*TASK TO CARRY OUT:* In the records below, find the line containing "Screen dimensions: 1068x542". Restate it and all the lines after it exactly, and omit the rest.

*EXTRACTED ENTRIES:*
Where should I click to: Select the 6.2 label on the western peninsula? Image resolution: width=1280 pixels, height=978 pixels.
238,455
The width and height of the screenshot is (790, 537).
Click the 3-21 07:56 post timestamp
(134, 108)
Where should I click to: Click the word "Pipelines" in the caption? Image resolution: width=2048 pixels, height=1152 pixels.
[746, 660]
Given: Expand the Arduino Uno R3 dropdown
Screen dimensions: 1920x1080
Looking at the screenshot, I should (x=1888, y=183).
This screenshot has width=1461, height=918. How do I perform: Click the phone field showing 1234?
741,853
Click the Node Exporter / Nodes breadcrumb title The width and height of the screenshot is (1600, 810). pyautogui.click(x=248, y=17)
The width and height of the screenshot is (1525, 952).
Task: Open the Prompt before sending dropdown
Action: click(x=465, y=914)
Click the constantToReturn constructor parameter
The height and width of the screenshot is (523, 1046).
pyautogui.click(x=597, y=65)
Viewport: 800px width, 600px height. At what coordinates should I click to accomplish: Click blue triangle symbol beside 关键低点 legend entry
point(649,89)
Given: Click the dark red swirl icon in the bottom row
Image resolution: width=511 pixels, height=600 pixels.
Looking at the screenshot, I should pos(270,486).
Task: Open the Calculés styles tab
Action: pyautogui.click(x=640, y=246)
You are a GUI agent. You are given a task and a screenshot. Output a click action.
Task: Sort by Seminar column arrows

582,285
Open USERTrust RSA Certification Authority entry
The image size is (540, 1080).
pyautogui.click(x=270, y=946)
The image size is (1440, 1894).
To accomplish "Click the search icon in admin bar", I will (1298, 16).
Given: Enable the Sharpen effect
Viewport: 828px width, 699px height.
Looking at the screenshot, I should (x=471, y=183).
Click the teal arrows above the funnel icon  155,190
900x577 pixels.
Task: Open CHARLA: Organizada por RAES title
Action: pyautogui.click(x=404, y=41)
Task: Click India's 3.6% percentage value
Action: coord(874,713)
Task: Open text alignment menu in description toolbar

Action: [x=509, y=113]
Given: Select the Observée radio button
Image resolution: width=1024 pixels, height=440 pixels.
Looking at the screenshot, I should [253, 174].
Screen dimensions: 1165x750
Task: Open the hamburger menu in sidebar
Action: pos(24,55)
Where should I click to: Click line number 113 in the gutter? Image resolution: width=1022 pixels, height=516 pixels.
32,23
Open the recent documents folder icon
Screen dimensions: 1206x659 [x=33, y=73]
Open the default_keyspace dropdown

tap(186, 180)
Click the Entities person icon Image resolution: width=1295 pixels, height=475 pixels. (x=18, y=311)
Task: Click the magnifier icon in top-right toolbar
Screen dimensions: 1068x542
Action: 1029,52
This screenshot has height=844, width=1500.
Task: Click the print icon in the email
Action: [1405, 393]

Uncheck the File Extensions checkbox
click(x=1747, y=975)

*COMPLETED TASK:*
Screen dimensions: 1068x542
Action: 1029,52
This screenshot has height=844, width=1500.
Task: Click the print icon in the email
Action: [1405, 393]

Uncheck the File Extensions checkbox
click(x=1747, y=975)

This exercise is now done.